Saturday, March 7, 2009

Legalizing dictatorship

I became nauseous the other day when our new Attorney General Eric Holder made public 9 memos from the Justice Department of Bush years. The publication of these memos is in the spirit of Obama's promise of transparency and I was thrilled to see that Obama was carrying out yet another fulfillment of his campaign promises. But the content of the memos is what truly made me sick to my stomach.

The memos, written in the aftermath of 9/11, are legal opinions by Justice Department legal counsels from the Bush era, including the affably smiling but inherently evil John Yoo from Georgetown Law School, on the extent of Presidential powers in time of war. The lawyers argue that the President has exclusive authority to detain any American citizen he deems to be an enemy combatant, hold him indefinitely incommunicado wherehever he wants, apply whatever interrogation techniques he wants, and is not legally obligated to ever charge him with anything. Taking our country further into Kafkaesque and Orwellian abyss, the "legal experts" portrayed the Congress as an emasculated waste of space by arguing that it had no power whatsoever to check the powers of the executive. In the scariest memo of all, Yoo and Co. argued that the President had a sole authority to order the military to attack any part of the United States if there was an imminent terrorist attack. And who decides if there was an imminent terrorist attack? The President, sorry the King, of course!

The argument that we hear from the ever shrinking Right these days that these memos are simply a product of the government experts' fears in the aftermath of 9/11 is so childish and intellectually handicapped that it does not merit a comment. However, since it is the only argument the Right ever uses to justify Bush's destruction of our beloved Constitution, it has to be addressed. The whole point of the Constitution and the immense body of laws, the networks of legal checks and balances between our branches, and a whole scholarship of legal precedence, is to address potential (and often real) scenarios in which the security of our country might be jeapordized. The laws are made to address the situations in which ethical and moral choices are ambiguous, making government officials tempted more than ever to violate those laws for the sake of political expediency. Which is exactly what the Bush administration did. Acting in a knee jerk reaction and with immaturity that is simply breathtaking, these "legal scholars" violated the most sacred principles of not just ours, but of any democracy: the rule of law. The law is sophisticated enough to address the ethically ambiguous scenarios. And to claim otherwise shows blatantly cynical belief on the part of the Bush officials that democracy is just another political tool to be welded when necessary, but abandoned when inconvenient.

> _Instruction 1_
According to the post on the Bush-era memos, how many memos did Attorney General Eric Holder make public?
> _Instruction 2_
Write out everything in the post on the Bush-era memos from "Legalizing dictatorship" down to "to my stomach.", switching "memos" to "documents" wherever it occurs.

> _Data excerpt_
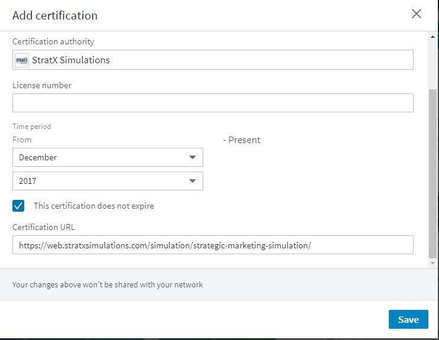Click the 'Add certification' dialog title
Image resolution: width=439 pixels, height=340 pixels.
(55, 15)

> _Task answer 1_
Nine.

> _Task answer 2_
Legalizing dictatorship

I became nauseous the other day when our new Attorney General Eric Holder made public 9 documents from the Justice Department of Bush years. The publication of these documents is in the spirit of Obama's promise of transparency and I was thrilled to see that Obama was carrying out yet another fulfillment of his campaign promises. But the content of the documents is what truly made me sick to my stomach.